2.1.2. The Mechanism of Fracture Extension

Fracture extension refers to the extension and expansion of the fracture, which signifies the expansion of the high-pressure region to the low-pressure region and increases the effective area of the fracture. The extending direction is always perpendicular to the direction of the minimum principal stress, which is influenced by the lithology of the rock formation [22][23], the rock’s fracture surface, and natural fractures. According to the linear elastic fracture mechanics model, the fracture stress and strain field at the top of the seam are proportional to the stress intensity factor. Anderson [24] thought that rock strength was the main factor affecting fracture extension from high strength to low strength. Warpinski [25] studied the laws of hydraulic and natural fractures to analyze the mechanism of crack fracture. In doing so, he calculated the extension direction of hydraulic fractures. Martin [26] researched the process of the fracture formation in soft rocks, deriving the mathematical formula for the opening threshold of cracks on the plastic fracture surface. In brief, the friction of the formation causes different degrees of fracking slips, which are horizontal slips and shear slips. It is in facing the challenge of friction on the rock surface that the formation of cracks requires fluid lubrication, which makes it easy to form cracks.
Fracture formation and extension are significant steps in the fracturing process, which are deeply influenced by downhole friction, fracture fluid filling [27], and proppant propping [28]. The greater the friction, the more difficult it is to crack and extend. However, the high viscosity of fracturing fluids can transfer energy to the formation and extension of cracks. Fracturing fluids carry proppant and maintain conductivity. The high viscosity fracturing fluids can compensate for the energy dissipation during fracturing and form rock crevices and extensions. Meanwhile, high-strength proppants sustain the crack, so that it does not close. However, low intensity proppant is more likely to flowback and accumulate, and crack extension is more difficult.

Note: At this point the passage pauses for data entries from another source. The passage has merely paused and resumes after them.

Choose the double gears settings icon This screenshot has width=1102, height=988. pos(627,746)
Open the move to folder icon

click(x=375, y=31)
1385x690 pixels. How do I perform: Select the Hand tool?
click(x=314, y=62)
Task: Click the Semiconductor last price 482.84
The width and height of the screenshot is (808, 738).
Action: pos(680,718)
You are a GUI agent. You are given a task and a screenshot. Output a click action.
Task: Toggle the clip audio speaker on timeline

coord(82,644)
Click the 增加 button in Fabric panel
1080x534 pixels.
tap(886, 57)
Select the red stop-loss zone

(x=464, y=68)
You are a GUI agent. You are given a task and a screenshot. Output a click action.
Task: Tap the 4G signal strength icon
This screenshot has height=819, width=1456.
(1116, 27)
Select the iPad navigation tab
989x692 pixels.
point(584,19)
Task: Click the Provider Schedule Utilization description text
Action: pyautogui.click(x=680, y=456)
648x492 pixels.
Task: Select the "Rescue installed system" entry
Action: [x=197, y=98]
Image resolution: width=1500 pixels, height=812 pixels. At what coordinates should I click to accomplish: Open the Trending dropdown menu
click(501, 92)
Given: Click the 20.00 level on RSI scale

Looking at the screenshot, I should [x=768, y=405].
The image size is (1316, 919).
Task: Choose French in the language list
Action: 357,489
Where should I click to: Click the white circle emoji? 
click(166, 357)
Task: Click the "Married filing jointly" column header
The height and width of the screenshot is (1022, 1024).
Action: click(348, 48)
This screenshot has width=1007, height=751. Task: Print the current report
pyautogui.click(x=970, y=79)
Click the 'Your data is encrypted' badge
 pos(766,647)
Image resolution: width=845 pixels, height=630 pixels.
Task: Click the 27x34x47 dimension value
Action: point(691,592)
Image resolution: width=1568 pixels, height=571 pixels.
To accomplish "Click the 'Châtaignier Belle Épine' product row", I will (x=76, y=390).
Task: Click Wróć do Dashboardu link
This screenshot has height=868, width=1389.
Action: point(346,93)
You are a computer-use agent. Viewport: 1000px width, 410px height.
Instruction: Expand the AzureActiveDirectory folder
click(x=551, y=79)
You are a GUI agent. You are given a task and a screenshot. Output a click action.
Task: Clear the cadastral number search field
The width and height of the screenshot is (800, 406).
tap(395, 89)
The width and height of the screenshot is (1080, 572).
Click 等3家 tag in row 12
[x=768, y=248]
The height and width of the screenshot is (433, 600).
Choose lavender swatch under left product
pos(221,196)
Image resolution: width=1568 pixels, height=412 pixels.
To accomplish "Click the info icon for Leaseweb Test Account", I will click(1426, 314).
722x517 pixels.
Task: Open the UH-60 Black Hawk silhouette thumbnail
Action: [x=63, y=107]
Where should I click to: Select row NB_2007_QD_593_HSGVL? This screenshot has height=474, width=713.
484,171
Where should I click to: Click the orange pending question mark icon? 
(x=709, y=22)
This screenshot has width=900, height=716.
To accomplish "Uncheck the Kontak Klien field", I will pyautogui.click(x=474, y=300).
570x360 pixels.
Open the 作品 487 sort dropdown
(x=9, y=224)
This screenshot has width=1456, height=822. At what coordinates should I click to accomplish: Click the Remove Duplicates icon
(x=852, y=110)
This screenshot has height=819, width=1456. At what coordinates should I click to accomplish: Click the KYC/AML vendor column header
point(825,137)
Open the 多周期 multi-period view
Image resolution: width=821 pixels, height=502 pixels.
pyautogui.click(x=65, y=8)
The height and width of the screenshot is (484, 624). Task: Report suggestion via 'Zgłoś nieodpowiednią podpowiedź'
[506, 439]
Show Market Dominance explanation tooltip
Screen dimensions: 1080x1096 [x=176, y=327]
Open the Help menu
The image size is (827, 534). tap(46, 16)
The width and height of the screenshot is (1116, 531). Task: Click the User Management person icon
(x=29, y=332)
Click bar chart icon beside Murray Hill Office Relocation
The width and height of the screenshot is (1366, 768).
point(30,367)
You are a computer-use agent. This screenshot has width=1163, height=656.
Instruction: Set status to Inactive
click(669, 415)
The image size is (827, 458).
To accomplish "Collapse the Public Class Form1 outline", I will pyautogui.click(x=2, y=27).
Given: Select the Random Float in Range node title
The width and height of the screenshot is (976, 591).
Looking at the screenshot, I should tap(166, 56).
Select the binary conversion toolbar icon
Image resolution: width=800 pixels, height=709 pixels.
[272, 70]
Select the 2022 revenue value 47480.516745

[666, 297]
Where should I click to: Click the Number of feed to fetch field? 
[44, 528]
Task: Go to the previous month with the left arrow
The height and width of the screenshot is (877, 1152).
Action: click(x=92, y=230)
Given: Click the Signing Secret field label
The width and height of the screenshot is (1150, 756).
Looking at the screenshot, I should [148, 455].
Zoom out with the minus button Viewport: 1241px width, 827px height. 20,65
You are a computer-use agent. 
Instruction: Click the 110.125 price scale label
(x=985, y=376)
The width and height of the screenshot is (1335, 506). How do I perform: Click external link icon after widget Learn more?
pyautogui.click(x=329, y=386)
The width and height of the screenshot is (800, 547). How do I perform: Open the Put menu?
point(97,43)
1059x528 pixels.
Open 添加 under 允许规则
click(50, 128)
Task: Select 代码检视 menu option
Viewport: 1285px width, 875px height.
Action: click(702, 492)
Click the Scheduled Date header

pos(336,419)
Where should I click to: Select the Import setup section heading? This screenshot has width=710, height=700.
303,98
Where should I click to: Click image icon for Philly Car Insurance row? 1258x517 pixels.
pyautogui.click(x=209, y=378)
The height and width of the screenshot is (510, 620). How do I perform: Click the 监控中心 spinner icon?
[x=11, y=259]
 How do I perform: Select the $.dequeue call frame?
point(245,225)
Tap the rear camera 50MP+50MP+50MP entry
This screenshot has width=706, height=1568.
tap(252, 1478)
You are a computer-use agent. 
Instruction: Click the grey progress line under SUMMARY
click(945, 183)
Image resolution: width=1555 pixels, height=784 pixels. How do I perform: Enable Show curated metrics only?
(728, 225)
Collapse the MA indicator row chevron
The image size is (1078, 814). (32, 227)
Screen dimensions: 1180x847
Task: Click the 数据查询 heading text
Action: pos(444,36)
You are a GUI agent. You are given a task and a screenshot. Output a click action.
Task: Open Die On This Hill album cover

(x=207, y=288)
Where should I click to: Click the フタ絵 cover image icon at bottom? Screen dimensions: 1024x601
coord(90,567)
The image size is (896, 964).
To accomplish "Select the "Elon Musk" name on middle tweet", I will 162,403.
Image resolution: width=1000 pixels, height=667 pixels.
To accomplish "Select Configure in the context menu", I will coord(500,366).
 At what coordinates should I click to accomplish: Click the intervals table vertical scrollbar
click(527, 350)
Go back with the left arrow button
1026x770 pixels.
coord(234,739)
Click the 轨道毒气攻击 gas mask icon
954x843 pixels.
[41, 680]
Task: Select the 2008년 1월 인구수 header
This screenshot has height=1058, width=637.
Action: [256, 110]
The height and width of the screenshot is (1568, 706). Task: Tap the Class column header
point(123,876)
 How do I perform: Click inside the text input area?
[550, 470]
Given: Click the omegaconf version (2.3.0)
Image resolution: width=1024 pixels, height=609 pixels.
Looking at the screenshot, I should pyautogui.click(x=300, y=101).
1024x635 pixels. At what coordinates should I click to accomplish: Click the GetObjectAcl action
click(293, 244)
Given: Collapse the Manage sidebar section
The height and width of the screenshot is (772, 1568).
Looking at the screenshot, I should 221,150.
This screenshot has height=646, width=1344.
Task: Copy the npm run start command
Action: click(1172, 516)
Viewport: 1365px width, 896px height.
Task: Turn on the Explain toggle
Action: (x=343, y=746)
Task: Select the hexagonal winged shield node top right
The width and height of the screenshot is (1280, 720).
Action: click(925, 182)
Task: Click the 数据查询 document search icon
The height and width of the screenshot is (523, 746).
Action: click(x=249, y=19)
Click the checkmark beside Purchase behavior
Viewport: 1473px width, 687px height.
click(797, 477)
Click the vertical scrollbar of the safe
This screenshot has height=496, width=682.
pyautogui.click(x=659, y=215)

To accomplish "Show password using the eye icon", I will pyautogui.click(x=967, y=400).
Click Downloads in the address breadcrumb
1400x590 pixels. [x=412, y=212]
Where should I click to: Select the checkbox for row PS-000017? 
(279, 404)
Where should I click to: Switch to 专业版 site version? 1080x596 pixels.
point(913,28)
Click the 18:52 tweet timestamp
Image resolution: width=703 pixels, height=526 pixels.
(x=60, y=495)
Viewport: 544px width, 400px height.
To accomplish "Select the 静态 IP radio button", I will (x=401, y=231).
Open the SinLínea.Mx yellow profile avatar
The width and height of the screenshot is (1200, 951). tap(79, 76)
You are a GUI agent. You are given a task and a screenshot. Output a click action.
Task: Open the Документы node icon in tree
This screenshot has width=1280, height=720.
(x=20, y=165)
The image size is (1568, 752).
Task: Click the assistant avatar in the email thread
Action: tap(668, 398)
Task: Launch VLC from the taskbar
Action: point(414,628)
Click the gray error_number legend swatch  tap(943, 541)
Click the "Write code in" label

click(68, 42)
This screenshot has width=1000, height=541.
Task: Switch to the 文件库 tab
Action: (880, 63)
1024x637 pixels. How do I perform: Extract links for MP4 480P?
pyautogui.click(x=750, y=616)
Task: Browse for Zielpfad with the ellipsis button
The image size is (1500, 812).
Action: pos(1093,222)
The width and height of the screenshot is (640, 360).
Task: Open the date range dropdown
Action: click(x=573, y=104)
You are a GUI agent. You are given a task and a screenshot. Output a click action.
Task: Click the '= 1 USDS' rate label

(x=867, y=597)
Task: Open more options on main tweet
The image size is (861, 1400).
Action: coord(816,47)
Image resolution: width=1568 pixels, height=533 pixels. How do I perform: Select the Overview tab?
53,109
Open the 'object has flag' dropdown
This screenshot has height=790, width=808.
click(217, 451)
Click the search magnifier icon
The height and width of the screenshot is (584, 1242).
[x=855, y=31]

2.2. Hydraulic Fracturing Fluid

Fracturing fluid [27][29] is a high viscosity fluid, which plays a role in lubrication and transportation during fracturing. Common examples include water-based [30], oil-based [31], emulsified, foam [32][33][34][35], alcohol-based [36][37][38][39] acid-based fracturing fluids, and so on. The most widely used is a water-based fracturing fluid [36], which is shown in Figure 3.
Figure 3. Diagram of the water-based fracturing fluid.
Water is mainly used in fracturing fluids [30] as the dispersion medium. It needs to add water-soluble polymers and various reagents (thickening agents [40], cross-linking agents [41], and gel breaking agents [42] to form the working fluid required for the process. Water accounts for 99.2% of the weight percentage. The processing is safe, reliable, and has low production costs. When compared to oil-based and foam fracturing fluids, the friction resistance of water-based fracturing fluids is lower. Under atmospheric pressure, the fluid is controlled easily, due to the high hydrostatic pressure of water-based fracturing fluid.
Water-based fracturing fluid consists of many additives, including thickening agents [40], cross-linking agents [41][43], and gel breaking agents [42]. So, the first step involves adding thickening agents, mainly to increase the viscosity, reduce its filtration performance, reduce its frictional loss, and improve the carrying capacity. The cross-linking agents can fuse with thickening agents to improve the proppant carrying capacity and reservoir permeability. After the gel breaking are added, these agents mainly reduce the viscosity of the crosslinking agent to ensure the dredging ability of the crack and reduce the damage of reservoir. Finally, these fracturing reagents need to be recycled back to reduce the permeability loss to the reservoir. The classification of thickening agents, cross-linking agents, and gel breaking agents are shown in Table 1.
According to the apparent viscosity theory [44], the viscosity of a fracturing fluid is an important factor effecting the friction. However, viscosity has two effects on friction. On one hand, it can increase the shear stress between the fluid and the pipe wall, leading to an increase of friction losses. On the other hand, with the increase of the viscosity, the polymer solution produces a transition delay effect, which inhibits turbulence and reduces friction loss.
Table 1. Classification of main additives for water-based fracturing fluids.
Type of Additives Classification of Additives Features Case References
Thickeners Vegetable gum and its derivatives Strong thickening ability, low price, poor temperature resistance, and large residue content Guanidine gum, sesbania gum, and coumarin gum [45][46]
Cellulose and its derivatives Good sand suspension, low filtration loss, high thermal stability, and high cost Carboxymethyl cellulose, hydroxyethylcellulose, and carboxymethyl hydroxyethyl cellulose [47][48][49]
Synthetic polymer fracturing fluid Good gel stability, strong sand suspending ability, and less formation damage AA, AM, and NFT [50][51]
Cross-linking agent Boron cross-linking agent Better delayed cross-linking and high-temperature resistance Inorganic boron/organic boron cross-linking agent [46][52][53][54]
Transition metal cross-linking agent Higher cross-linking efficiency, less damage to the reservoir, lower cost, and poor shear resistance Ti4+/Zr4+ cross-linking agent [55]
Composite cross-linking agent High shear performance and good temperature resistance YM-A [56][57]
Nano cross-linking agent Improve the cross-linking efficiency, reduce the dosage of thickening agents, and save the cost. ZrO2/TiO2 cross-linking agent [58][59][60]
Gel breakers Acid gel breaker Low damage to reservoir permeability HJD-W [61][62]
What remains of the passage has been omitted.